My second reason for being angry with God, related to the first, is the fact that relativism is winning. More and more people are becoming relativists. The official philosophy of the U.S. government is relativism. Don’t believe me? How else can you explain the “tolerance” of boyplay in Afghanistan by the U.S. government? How else can you explain the frowning upon of American Exceptionalism by Obama and the rest of his administration? There are other examples, but my memory is not what it once was. Keep an eye on the news and you’ll see more examples quite regularly. Anyway, I despise relativism, primarily because it is anti-truth and I was a philosophy major, much enamored with the whole concept of truth. As such, I will despise relativism to my dying day, but again I lack the energy to continue the fight. The field is yours, oh relativist, and may the destruction you herald not be absolute.

Lastly, my third reason for being angry with God is … well, I believe I’m the antichrist. Whether that is the result of a mental illness (with which I have been diagnosed but with which I disagree) or it is the truth of the matter, I do not know. Anyway, since I’m the antichrist, I therefore feel powerless to do anything about the preceding two issues without destroying the world. Yes, I believe it is within my power to destroy the world—which is probably hubris in itself.

Anyway, I saw a movie once (“God’s Not Dead”) in which a philosopher, gripped in anger, says that he hates God because “He took everything from me.” Sometimes I share that sentiment as well—because at one point I had a promising future, and then I succeeded in flushing everything down the drain. Anyway, the Christian in the movie says “How can you hate someone who does not exist?” Which is a valid intellectual point, but the Christian kind of missed the fact that the philosopher, when he dragged that confession out of him, was in extreme emotional pain.

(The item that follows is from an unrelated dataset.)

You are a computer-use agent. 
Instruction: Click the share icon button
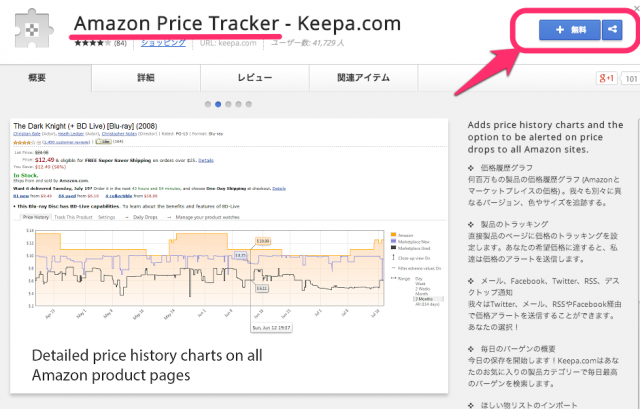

A little bit of compassion for that philosopher would be far more suitable than just leaping in with glee to “win the argument.” But that was just one of the closing scenes in a movie designed to support and buttress the everyday “Christian warrior” in this modern world of storms and sorrow. It had both good and bad points and if you’re in the right mood, it was a decent flick.

In case you are wondering, although I hated God for years—and still have issues—I have decided that that particular activity is just too exhausting to maintain. So, I’ve been reduced to turning back to God, praying regularly, and going to Mass once a week. Although if I’m the antichrist, I’m not sure if any of that will be effective.

Well, I’ve started rambling and that’s probably a good sign that I should close this particular post and move on. So, toodle-doo!

Transgenderism and Lycanthropy

I’ve been listening to the transgender-bathroom debate over the last couple of weeks. In light of that ongoing discussion, I have a question. Realize, of course, that I don’t have any training in either psychology or psychiatry, and I even have been diagnosed with a mental disorder myself. So, don’t take what I say below as gospel; I just have a question. I just want information. And I’m being sincere here. If there is a psychologist or a psychiatrist with the answer to my question, please feel free to fill me in.

We’re supposed to accept Transgenderism as normal, as just another equally valid state of being on the human “gender spectrum.” The Left argues that gender is a fluid concept. There are no such sharp distinctions in nature. I think that’s their argument. It strikes me as kind of bizarre, but that is how I understand it at this point in time. My problem is this: Can’t you make the same argument with respect to humans and animals? Or any other living organism?

Basically, the question I am asking is: What is the difference between Transgenderism and Clinical Lycanthropy (https://en.wikipedia.org/wiki/Clinical_lycanthropy )? In one, a man (or woman) believes he is a woman (or man). In the other, a man (or woman) believes he (or she) is a wolf. One is regarded as the new normal. The other is regarded as a mental illness. I’m inclined to think that both should be regarded as a mental illness. But like I said, I don’t have any university credentials in this field.

Still, I think I’m right. And I invite a professional from the mental health field to explain to me where I’m going wrong.